About CSS Box Shadow
The CSS box-shadow property adds one or more shadow effects to an element's frame. It accepts values for horizontal offset, vertical offset, blur radius, spread radius, and color. A positive horizontal offset pushes the shadow to the right, while a positive vertical offset pushes it downward. The blur radius softens the shadow's edge — larger values produce a more diffuse glow — and the spread radius expands or contracts the shadow's size. By combining these four parameters with an RGBA or HSLA color, you can simulate realistic lighting, add depth to card layouts, and create focus-drawing highlights around interactive elements.
One of the most powerful features of box-shadow is its ability to accept multiple comma-separated shadow definitions on a single element. Each shadow is rendered in the order it appears, with the first shadow on top. This layering technique allows you to create complex, photorealistic depth effects — for example, combining a tight, dark shadow close to the element for contact definition with a larger, softer shadow for ambient occlusion. Material Design's elevation system relies on exactly this approach, using two or three layered shadows to mimic how physical objects cast light at different distances.
The inset keyword flips the shadow to the inside of the element, which is essential for pressed-button effects and the increasingly popular neumorphism (soft UI) design trend. Neumorphic interfaces typically combine an outer highlight shadow (light color, negative offsets) with an outer dark shadow (positive offsets) on a background that matches the element color, creating a subtle extruded-plastic look.
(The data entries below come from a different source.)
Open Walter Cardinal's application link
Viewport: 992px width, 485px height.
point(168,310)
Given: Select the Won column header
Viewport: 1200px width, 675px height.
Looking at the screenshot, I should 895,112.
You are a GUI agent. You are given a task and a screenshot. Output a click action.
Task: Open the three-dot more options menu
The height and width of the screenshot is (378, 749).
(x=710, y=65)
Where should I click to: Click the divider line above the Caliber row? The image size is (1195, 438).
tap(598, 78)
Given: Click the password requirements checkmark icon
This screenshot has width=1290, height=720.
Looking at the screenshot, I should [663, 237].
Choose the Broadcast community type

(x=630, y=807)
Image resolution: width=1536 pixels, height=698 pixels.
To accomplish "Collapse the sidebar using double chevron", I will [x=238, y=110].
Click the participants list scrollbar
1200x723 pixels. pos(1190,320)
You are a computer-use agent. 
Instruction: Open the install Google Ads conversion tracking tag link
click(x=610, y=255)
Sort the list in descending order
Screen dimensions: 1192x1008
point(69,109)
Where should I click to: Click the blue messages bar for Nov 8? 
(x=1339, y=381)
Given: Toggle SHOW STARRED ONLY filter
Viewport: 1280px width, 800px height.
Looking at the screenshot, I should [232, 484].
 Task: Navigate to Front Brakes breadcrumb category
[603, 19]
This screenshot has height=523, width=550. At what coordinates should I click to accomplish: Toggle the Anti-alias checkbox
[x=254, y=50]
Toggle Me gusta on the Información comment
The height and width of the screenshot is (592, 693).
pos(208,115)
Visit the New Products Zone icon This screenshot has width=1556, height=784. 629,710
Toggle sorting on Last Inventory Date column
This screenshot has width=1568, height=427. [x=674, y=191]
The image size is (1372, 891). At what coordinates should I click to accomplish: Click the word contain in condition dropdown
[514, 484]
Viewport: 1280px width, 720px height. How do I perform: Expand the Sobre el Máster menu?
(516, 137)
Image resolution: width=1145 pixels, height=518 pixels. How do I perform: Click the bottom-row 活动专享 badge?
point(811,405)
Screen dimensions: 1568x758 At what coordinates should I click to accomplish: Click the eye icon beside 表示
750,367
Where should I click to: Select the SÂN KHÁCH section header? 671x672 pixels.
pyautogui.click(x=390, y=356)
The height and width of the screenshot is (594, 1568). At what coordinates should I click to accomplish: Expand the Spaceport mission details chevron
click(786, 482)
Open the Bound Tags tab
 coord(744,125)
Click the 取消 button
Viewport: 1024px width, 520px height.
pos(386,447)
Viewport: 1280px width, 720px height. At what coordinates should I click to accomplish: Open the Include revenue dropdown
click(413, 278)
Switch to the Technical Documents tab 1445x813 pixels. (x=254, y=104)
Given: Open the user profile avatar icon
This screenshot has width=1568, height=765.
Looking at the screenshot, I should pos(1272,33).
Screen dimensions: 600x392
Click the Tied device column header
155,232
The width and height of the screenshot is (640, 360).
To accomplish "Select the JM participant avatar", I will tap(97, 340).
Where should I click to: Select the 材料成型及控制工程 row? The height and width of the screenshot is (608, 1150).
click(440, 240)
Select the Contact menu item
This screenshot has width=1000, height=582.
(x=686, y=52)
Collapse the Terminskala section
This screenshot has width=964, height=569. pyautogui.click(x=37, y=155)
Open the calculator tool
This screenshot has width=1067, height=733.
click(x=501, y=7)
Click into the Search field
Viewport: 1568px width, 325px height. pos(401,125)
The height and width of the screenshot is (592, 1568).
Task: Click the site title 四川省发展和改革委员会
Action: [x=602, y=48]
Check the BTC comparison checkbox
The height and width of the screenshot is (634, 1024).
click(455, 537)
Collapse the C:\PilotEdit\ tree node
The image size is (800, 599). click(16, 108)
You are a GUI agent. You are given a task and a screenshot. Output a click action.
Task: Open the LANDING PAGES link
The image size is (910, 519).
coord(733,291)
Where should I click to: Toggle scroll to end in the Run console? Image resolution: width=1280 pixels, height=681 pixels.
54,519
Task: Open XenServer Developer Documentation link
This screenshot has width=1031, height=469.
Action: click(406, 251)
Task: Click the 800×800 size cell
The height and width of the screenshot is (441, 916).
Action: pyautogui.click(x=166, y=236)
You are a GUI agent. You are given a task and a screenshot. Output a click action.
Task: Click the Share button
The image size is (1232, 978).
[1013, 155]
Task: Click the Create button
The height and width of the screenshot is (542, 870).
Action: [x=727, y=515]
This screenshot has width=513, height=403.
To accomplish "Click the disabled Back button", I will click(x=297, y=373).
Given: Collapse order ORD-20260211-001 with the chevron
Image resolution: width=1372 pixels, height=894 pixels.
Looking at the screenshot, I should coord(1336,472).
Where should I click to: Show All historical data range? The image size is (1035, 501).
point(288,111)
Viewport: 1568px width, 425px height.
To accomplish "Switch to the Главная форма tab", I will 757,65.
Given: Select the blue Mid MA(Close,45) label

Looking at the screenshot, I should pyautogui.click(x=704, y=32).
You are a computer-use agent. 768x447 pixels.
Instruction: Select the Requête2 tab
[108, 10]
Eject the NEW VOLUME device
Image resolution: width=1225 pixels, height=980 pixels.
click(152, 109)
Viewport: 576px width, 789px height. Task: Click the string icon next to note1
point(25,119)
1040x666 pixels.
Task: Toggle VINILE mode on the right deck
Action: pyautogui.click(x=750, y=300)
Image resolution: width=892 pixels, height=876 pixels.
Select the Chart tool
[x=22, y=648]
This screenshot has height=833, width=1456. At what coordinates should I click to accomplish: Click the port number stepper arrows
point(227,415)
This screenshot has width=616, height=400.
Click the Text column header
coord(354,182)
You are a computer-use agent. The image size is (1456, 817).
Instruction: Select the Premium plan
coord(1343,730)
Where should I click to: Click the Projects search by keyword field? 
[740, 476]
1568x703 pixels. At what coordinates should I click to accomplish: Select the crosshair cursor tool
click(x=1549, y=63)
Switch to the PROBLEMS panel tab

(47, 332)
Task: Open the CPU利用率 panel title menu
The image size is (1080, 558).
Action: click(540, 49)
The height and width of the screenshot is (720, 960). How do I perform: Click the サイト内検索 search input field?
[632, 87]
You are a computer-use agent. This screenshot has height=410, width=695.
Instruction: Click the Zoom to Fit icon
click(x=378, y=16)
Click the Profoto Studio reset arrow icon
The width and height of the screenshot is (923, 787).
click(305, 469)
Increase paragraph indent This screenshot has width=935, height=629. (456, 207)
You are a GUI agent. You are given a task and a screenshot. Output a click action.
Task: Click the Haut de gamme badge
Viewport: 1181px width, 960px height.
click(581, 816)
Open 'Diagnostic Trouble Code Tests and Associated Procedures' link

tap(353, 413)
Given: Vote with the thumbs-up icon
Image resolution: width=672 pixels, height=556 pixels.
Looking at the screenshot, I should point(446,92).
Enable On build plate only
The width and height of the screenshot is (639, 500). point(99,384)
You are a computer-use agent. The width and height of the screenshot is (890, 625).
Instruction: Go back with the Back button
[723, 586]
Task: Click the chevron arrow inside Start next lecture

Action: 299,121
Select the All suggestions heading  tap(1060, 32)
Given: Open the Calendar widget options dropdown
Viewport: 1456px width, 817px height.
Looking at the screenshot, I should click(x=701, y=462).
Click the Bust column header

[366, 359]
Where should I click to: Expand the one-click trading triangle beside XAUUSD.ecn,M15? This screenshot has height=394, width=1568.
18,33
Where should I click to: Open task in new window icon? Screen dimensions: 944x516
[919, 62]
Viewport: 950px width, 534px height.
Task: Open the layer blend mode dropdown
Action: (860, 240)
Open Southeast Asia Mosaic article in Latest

While visually striking, neumorphism should be used thoughtfully — ensure sufficient contrast for accessibility and test with users who may have difficulty distinguishing low-contrast raised and recessed surfaces.
From a performance perspective, box-shadow triggers a repaint but not a reflow, so it is relatively inexpensive compared to layout-changing properties. However, very large blur radii or many stacked shadows on numerous elements can impact rendering performance, especially on lower-powered devices. For animations, prefer transitioning opacity on a pseudo-element containing the shadow rather than animating the box-shadow property directly, as this allows the browser to promote the layer to the GPU for smoother compositing. Modern browsers support box-shadow universally, including IE 9+, making it one of the safest CSS properties to use across all target environments.